§ **Page text**
============
# Fridge help please!



## 102433 (Jan 11, 2007)

Having a little trouble with our fridge. It seems the lights on, but nobody's home.

We've been travelling around France and not had any problems until yesterday when we noticed that the fridge wasn't cold, and there was no heat being generated out the vents. The light on the control panel is still lit, showing that we are running off mains. Same when on 12V too, but haven't been on a long drive to see if that's really working either.

I tried running it off gas briefly and it seemed to be venting heat outside, so that appears to be working for now, but we don't want to be running soley on gas for the remainder of our trip which could be a month or so.

Does anyone have any ideas what the problem could be? Going to find an Electrolux service centre somewhere (we are currently near Nice). Is it likely to be thermostat, or something more terminal. What sort of money would a replacement 3-way fridge cost??

Any help would be greatly appreciated!


----------



## eribiste (May 1, 2005)

Have you got the 12v control panel over the door switched on? (clock display showing, interior lights working, water taps working etc) 

If your fridge is AES (Automatic Energy Select) it needs the 12v supply, even when on mains in order to select it's favoured energy source.

Just an idea, beyond that I'm a bit stumped.

Eribiste


----------



## Scotjimland (May 23, 2005)

Ixnay said:


> I tried running it off gas briefly and it seemed to be venting heat outside, so that appears to be working for now, but we don't want to be running soley on gas for the remainder of our trip which could be a month or so.


I presume from your post that the fridge was cooling while on gas ?

If so, and your sure there is a 240v supply to the fridge, it's more than likely that the 240v heater element has blown.. not expensive nor difficult to change.

If not cooling while on gas then it has lost the refrigerant and a new fridge may be the best option but be prepared for a hole in your wallet.. :?


----------



## SwiftGroup (Jun 27, 2007)

Ixnay said:


> Having a little trouble with our fridge. It seems the lights on, but nobody's home.
> 
> We've been travelling around France and not had any problems until yesterday when we noticed that the fridge wasn't cold, and there was no heat being generated out the vents. The light on the control panel is still lit, showing that we are running off mains. Same when on 12V too, but haven't been on a long drive to see if that's really working either.
> 
> ...


Mark Horseman is uk contact for Dometic 07951527926.if no joy let me know.Peter.


----------



## strathspey (Oct 30, 2005)

Ixnay said:


> Having a little trouble with our fridge. It seems the lights on, but nobody's home.
> 
> We've been travelling around France and not had any problems until yesterday when we noticed that the fridge wasn't cold, and there was no heat being generated out the vents. The light on the control panel is still lit, showing that we are running off mains. Same when on 12V too, but haven't been on a long drive to see if that's really working either.
> 
> ...


For the past two summers our fridge has worked perfectly (on all 3 systems) in the UK. However, in France, it soon packs in on Mains and the trip will not reset. (still works OK on gas and 12volt). 
On returning to UK, all is well again. 
Had it back to Autosleepers, but they could offer no explanation.
I wondered if the French sites had a much lower voltage (and therefore a higher current) which caused the trip.
============
§ **Data provided**
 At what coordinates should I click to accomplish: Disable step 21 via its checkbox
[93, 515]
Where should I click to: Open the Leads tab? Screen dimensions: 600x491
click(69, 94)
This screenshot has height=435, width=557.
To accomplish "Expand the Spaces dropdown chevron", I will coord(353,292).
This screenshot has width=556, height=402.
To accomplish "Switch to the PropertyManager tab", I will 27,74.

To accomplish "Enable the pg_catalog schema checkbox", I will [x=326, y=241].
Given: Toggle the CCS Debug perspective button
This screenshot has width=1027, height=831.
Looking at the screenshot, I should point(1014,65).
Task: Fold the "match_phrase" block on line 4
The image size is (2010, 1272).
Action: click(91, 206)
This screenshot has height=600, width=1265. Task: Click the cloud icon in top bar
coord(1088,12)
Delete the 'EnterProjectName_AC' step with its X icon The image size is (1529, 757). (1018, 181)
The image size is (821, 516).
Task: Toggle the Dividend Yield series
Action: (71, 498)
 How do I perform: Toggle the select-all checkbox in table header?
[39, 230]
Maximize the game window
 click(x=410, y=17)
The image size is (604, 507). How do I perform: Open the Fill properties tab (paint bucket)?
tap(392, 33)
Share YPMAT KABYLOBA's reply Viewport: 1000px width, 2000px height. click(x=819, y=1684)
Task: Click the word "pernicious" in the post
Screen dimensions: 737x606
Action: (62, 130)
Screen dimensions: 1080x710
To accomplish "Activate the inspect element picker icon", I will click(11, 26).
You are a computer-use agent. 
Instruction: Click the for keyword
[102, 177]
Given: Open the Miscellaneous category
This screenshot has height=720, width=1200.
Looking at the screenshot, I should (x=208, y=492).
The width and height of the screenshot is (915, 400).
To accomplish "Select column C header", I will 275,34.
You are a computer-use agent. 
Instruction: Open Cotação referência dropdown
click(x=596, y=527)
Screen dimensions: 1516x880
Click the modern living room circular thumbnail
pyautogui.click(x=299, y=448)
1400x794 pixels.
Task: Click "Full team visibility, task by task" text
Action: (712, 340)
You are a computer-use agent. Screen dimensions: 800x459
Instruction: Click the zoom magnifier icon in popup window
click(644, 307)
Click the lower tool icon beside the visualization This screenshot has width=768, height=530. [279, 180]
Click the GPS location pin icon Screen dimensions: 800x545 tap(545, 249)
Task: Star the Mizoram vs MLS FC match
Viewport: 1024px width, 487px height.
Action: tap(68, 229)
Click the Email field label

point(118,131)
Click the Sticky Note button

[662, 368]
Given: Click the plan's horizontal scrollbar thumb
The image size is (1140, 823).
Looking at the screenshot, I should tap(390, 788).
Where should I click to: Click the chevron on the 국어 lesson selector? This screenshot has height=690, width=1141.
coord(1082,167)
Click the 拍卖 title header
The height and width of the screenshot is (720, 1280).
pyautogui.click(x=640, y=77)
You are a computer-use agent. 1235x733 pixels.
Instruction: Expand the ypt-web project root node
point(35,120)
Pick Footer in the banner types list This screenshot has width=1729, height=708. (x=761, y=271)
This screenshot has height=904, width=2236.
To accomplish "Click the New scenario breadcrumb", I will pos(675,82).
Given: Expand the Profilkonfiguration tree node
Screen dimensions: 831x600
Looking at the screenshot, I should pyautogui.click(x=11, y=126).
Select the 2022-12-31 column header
============
§ **Stated problem**
Write the next part of the fridge thread, picking up right after its final sentence. The listing has no connection to the fridge thread.

§ **Result of the task**
Any expert electricians out there with a possible explanation?


----------



## Scotjimland (May 23, 2005)

strathspey said:


> I wondered if the French sites had a much lower voltage (and therefore a higher current) which caused the trip.


Even if the French mains was at a lower voltage (which it generally isn't), that would cause less current to be drawn not more.. (ohms law)

A more likely explanation is perhaps that the fridge is working harder due to the higher ambient temperature.. :?


----------



## 102433 (Jan 11, 2007)

Thanks all for you quick replies.

There does appear to be 240v supply as the light on the panel is on. Beyond that I have no idea. Only that it seems dead for lack of cooling.

I haven't really run it on gas for that long, but plenty of heat started comming out the vents after a period, so this appeared to be cooling. I'm going to run it for an extended period to see how it runs.

Jim, sorry but where would be our best bet in getting our hands on a cooling element here in France. Would an Electrolux service centre be best bet. The fridge, like the van, is nearly 15 years old so hope spares won't be a problem. Unfortunately my fridge knowledge is a little lacking so would have to get it installed I think.

Thanks again.


----------



## sergeant (Jun 7, 2006)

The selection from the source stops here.